I then rose to my feet and followed here down the passageway, to the stairs leading to the basement, where most of the kennels were. She was as good as her word, and did not make the belly chain tighter then necessary, and, too, she brought me a pastry later from the kitchen."

"Speak well of me to Hendow," she said.

"Yes, Mistress," I said.

I then, lying on my side, and turning my head, ate the pastry. Afterwards, as I could, with my teeth, I pulled the blanket up about me. I then lay there in the darkness, in the kennel. I pulled a little at the slave bracelets. They were not too tight, but they were on me snugly and well. They would hold me, perfectly. I remembered what a man had done to me, and how much of a slave he had made me. Hendow had told me later that I was never so thoroughly imbonded as now. I remembered the sensations. It was true. I did not know whether to weep with the power of men over me, or cry out with joy. I did not know. I was a slave, and, in spite of its vulnerabilities and terrors, loved it. I would try to serve well.
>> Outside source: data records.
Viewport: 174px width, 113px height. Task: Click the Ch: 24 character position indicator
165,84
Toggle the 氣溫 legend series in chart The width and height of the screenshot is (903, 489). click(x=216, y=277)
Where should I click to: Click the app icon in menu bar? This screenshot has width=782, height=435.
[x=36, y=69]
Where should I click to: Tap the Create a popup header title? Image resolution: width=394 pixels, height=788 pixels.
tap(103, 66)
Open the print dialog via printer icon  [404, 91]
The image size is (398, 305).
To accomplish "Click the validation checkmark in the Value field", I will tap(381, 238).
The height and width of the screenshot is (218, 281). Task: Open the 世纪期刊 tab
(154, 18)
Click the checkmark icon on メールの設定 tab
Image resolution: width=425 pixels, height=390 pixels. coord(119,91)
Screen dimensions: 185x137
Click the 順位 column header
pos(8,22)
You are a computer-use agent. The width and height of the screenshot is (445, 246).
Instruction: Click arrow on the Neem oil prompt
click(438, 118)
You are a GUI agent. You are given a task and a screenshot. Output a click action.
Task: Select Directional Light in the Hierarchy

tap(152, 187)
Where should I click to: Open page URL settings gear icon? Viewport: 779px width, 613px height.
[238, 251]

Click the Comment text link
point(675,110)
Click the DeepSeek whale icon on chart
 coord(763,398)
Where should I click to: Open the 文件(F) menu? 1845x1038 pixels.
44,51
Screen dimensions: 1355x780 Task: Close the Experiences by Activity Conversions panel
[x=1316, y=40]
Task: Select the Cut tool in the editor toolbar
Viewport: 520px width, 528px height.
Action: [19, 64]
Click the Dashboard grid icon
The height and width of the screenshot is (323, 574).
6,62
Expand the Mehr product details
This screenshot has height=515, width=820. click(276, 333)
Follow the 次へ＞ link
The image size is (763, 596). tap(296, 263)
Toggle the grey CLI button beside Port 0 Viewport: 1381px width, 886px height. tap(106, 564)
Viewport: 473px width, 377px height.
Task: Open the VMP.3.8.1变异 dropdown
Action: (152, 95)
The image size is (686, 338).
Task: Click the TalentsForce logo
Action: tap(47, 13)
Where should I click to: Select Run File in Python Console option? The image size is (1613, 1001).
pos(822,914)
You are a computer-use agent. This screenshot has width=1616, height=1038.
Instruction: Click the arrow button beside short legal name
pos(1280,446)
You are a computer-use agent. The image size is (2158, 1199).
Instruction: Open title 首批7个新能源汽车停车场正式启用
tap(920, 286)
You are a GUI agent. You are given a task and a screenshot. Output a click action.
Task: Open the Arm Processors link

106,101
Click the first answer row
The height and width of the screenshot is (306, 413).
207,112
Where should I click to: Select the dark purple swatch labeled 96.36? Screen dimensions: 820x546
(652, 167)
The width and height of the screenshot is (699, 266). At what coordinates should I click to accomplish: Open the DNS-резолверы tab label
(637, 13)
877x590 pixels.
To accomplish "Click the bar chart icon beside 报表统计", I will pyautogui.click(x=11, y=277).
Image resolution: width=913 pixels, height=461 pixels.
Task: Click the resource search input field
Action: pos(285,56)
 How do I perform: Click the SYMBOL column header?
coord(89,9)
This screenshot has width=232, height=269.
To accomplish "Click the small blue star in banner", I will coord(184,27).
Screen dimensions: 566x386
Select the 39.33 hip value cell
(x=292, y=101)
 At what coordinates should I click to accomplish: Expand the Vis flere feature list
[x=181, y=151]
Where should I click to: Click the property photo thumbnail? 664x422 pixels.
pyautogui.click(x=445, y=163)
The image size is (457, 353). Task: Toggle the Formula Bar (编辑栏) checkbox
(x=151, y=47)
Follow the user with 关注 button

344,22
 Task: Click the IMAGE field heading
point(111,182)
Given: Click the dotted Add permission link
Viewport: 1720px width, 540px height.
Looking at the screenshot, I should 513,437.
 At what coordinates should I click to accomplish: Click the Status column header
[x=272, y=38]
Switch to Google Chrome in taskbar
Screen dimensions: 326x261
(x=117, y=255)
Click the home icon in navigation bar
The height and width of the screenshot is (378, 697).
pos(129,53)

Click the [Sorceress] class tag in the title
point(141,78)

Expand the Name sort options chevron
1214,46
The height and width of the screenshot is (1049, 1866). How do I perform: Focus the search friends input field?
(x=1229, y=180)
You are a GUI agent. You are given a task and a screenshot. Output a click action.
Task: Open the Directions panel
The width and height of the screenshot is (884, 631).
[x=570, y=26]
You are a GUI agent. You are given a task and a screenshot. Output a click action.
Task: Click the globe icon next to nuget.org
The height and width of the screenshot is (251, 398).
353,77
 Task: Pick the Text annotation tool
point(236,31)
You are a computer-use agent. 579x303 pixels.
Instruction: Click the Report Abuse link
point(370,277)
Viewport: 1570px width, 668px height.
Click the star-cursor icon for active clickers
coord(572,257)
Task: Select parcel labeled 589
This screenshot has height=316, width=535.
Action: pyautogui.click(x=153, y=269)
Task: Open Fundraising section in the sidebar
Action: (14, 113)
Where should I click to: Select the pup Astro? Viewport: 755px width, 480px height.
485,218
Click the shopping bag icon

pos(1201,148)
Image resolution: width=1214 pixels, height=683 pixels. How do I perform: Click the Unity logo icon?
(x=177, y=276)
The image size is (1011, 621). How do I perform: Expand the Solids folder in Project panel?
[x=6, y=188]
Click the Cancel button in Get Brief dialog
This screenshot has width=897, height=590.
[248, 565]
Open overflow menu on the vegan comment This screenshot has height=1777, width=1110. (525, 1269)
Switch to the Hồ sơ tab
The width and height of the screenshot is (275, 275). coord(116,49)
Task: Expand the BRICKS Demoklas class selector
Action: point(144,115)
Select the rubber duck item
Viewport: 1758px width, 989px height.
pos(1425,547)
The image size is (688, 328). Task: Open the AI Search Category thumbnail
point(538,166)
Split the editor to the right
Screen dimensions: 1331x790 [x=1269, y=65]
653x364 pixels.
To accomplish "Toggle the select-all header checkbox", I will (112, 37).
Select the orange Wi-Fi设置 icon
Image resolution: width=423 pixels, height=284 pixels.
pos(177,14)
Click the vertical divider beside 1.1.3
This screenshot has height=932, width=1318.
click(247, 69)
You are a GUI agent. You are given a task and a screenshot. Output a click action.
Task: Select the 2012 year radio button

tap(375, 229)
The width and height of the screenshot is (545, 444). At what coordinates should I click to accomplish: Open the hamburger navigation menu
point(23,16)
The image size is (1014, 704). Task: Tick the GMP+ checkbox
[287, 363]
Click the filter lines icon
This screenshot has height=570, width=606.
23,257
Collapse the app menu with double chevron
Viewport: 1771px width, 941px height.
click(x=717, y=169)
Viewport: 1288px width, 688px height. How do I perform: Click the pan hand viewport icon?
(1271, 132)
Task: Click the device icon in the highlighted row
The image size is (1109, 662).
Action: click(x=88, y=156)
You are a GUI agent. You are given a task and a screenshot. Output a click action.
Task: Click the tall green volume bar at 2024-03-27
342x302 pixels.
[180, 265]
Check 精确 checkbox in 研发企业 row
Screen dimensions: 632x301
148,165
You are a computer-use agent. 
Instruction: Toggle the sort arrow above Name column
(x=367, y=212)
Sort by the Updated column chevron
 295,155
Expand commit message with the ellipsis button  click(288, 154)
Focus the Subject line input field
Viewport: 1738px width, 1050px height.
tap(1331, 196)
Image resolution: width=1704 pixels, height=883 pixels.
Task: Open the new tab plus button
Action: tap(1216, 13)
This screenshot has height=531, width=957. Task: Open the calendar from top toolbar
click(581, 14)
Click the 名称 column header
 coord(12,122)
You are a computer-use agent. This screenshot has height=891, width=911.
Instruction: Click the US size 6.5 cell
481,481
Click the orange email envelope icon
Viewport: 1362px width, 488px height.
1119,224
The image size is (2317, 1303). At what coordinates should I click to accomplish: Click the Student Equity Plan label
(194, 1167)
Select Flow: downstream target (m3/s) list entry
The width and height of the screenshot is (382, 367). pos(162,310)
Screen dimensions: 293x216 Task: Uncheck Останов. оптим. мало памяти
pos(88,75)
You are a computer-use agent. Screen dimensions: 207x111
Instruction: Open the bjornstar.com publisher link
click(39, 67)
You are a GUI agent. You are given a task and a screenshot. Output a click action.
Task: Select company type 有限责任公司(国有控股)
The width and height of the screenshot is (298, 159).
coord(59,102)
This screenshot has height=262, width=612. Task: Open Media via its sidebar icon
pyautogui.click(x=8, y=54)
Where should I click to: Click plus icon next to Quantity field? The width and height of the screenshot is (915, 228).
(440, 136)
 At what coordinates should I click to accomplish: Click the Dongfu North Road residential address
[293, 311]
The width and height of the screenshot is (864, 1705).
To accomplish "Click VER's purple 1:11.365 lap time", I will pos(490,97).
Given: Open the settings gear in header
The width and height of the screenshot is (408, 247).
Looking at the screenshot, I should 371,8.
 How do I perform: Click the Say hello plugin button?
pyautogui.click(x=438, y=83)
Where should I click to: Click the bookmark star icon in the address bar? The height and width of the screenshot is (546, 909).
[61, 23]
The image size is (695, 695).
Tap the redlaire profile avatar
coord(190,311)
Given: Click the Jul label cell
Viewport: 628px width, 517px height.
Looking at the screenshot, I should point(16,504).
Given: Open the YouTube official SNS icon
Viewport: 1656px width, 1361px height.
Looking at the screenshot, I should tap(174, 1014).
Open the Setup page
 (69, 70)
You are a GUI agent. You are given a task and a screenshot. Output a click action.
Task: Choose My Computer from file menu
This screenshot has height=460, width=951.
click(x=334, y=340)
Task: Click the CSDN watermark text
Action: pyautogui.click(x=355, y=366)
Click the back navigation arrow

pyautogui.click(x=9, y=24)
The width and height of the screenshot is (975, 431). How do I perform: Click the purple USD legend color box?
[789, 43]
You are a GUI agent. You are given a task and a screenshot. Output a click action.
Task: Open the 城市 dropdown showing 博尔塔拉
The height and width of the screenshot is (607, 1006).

I was frightened by the intrigues of the slaves, Tupita and Sita, and the other girls. I did not really want to be involved in them.

I lay there then and loved the men of Gor. I had not really, in spite of strong feelings and intuitions on Earth, begun to understand my sex until I was imbonded, until I found myself in my place in nature, subservient to men. I now loved my sex. I now loved being a woman. It was marvelous, and wonderful!